>>>>

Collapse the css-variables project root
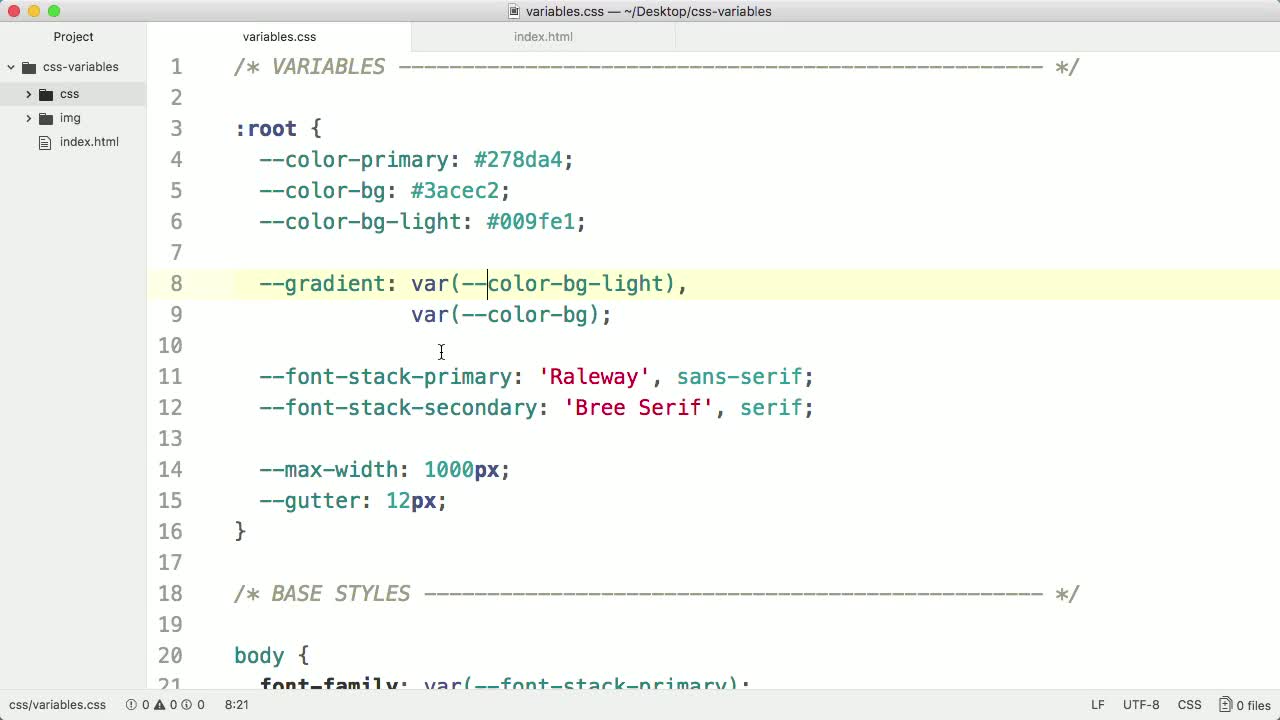click(11, 67)
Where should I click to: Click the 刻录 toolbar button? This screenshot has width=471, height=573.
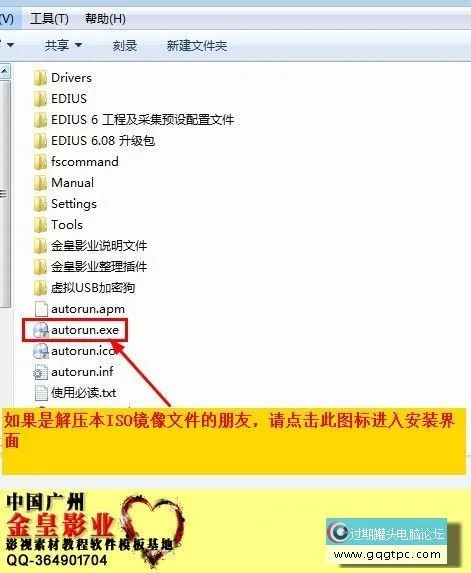(125, 46)
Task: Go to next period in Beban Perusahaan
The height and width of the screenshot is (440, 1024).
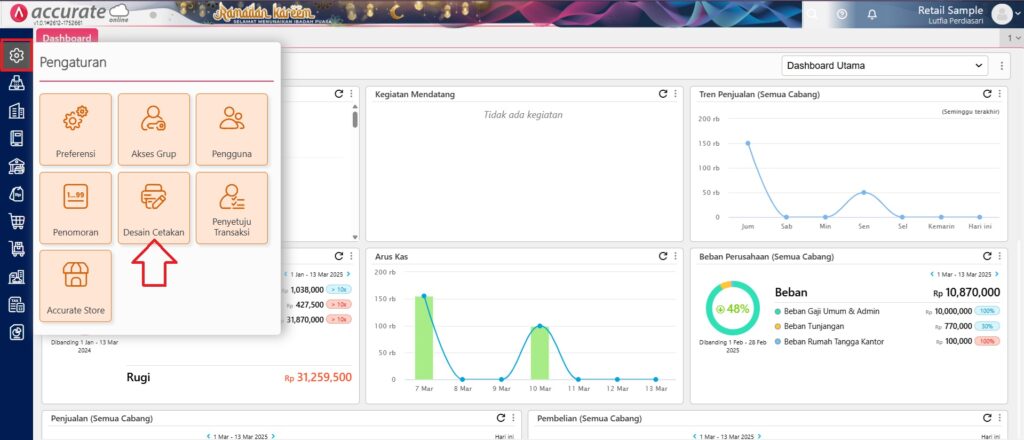Action: (x=997, y=274)
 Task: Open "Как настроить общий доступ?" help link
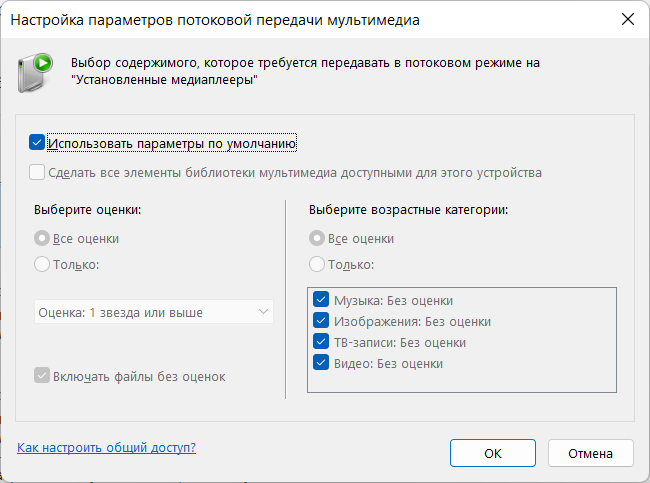[x=107, y=447]
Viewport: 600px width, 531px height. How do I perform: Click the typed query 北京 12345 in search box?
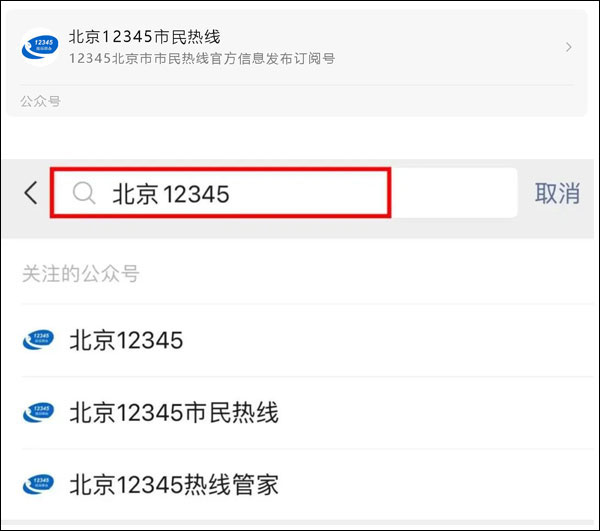coord(170,194)
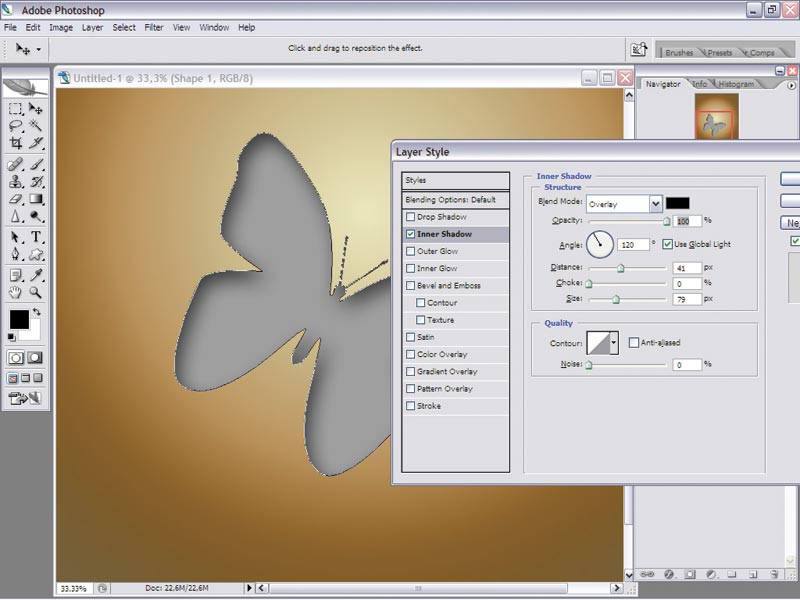This screenshot has width=800, height=600.
Task: Select the Crop tool
Action: coord(15,143)
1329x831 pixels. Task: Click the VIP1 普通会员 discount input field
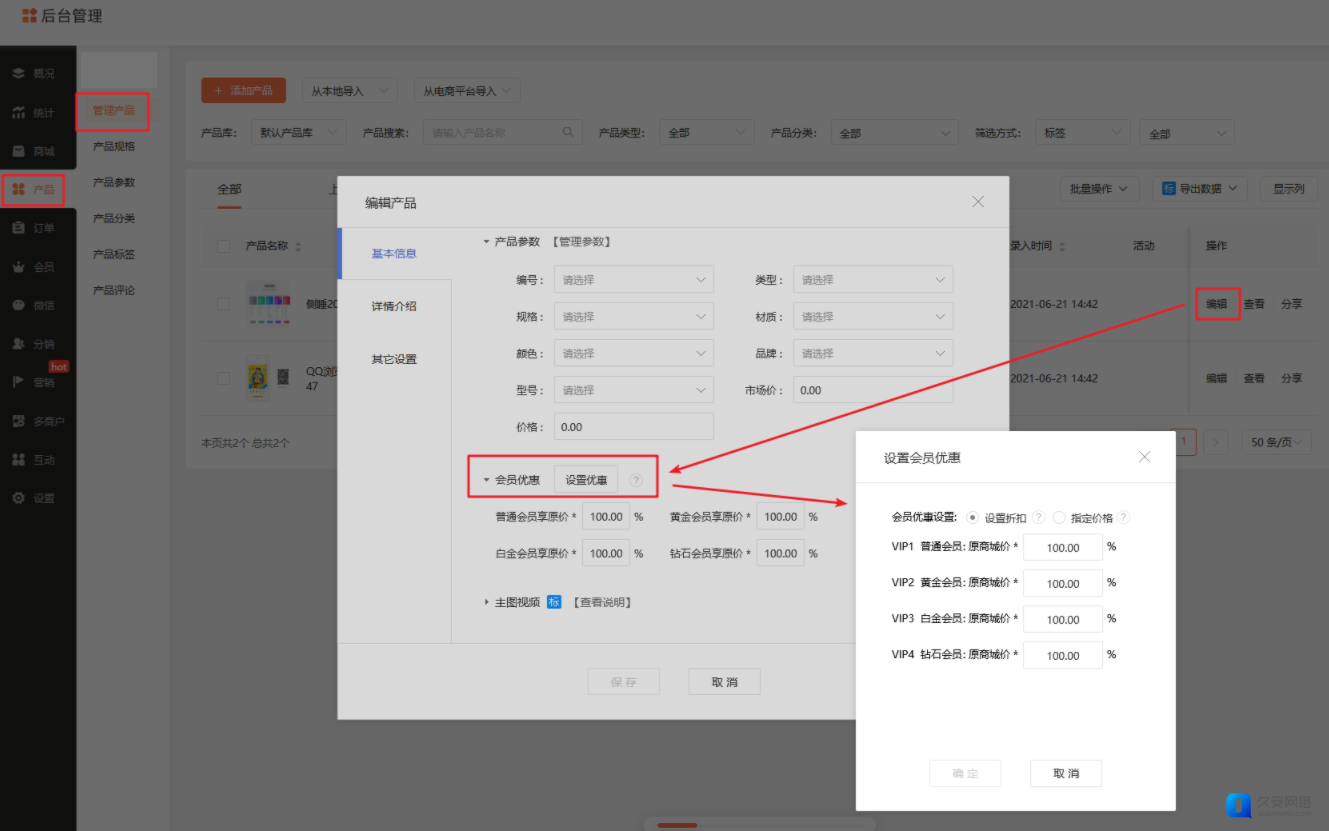click(x=1062, y=548)
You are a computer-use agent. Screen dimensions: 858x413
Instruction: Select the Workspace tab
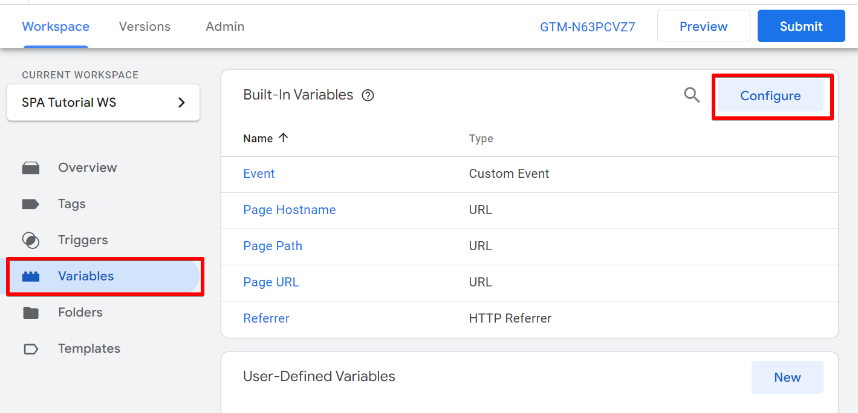pyautogui.click(x=56, y=26)
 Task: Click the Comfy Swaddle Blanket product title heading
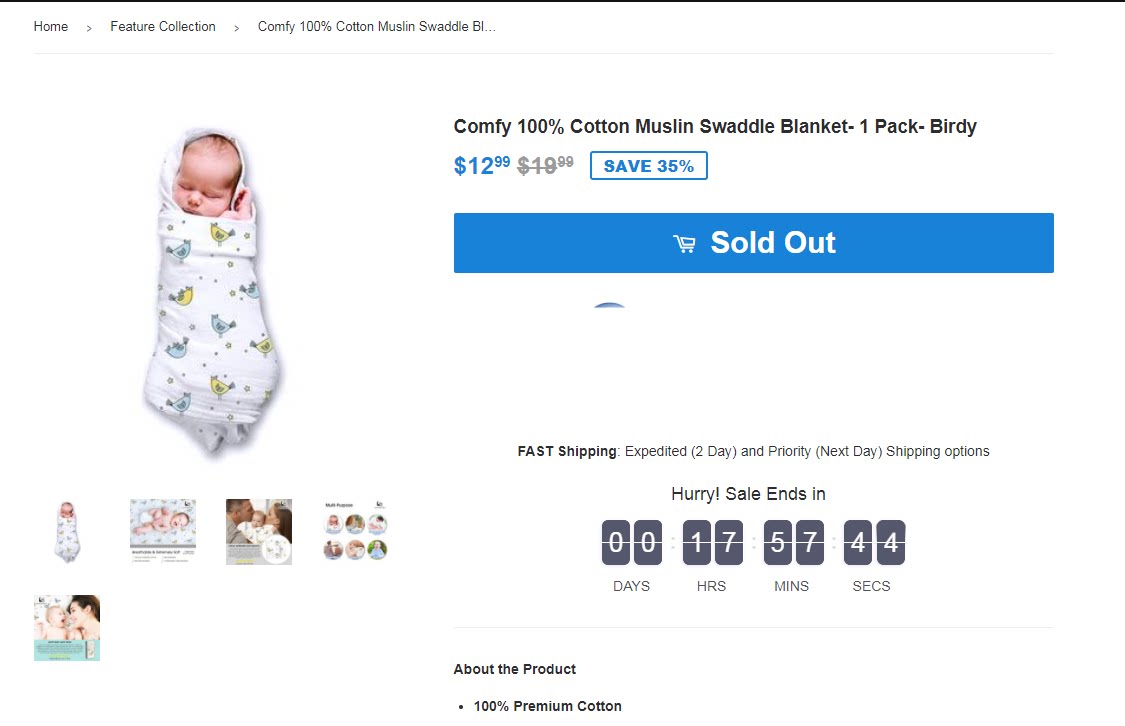(x=715, y=127)
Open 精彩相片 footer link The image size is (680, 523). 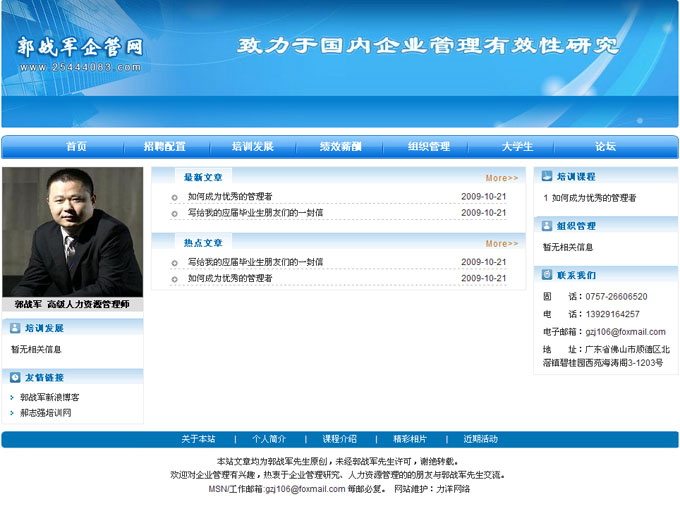pos(410,439)
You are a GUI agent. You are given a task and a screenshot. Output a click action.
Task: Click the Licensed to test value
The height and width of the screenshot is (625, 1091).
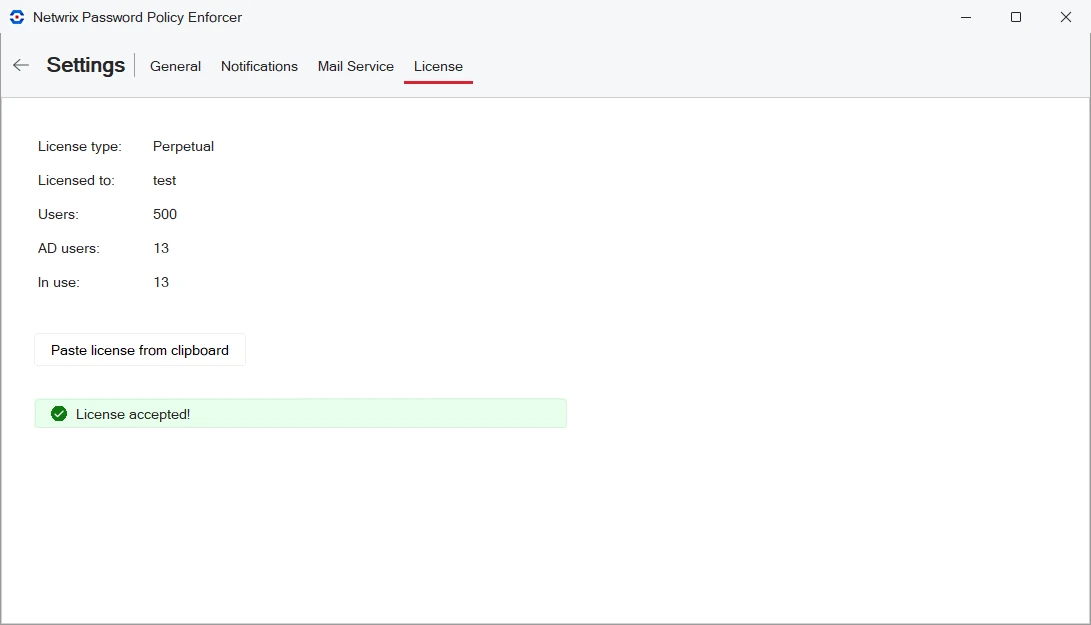164,180
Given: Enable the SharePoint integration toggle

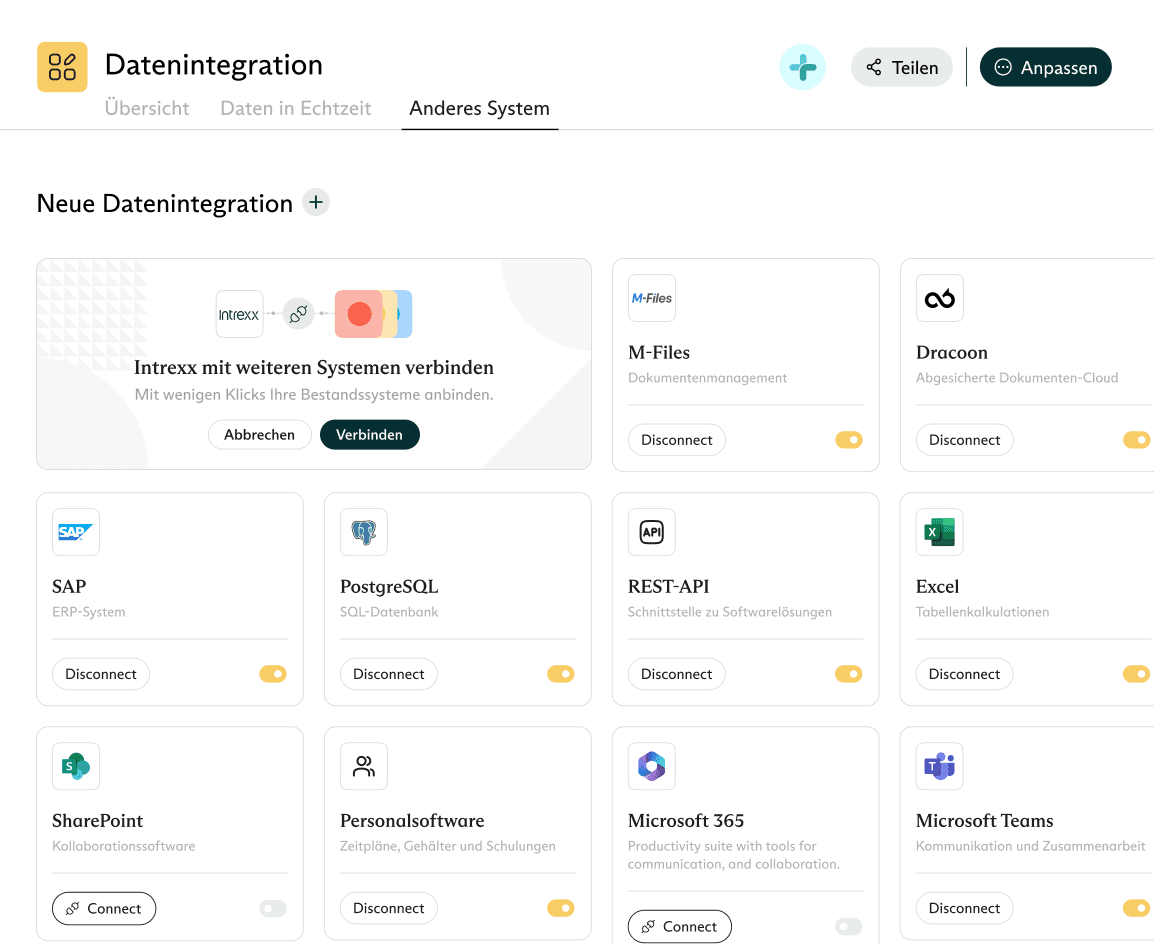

<<<<

### Brief
Scan the entries above for the word "agent". Report the lines that hold it.

### Expected answer
You are a computer-use agent. Screen dimensions: 858x413
You are a GUI agent. You are given a task and a screenshot. Output a click action.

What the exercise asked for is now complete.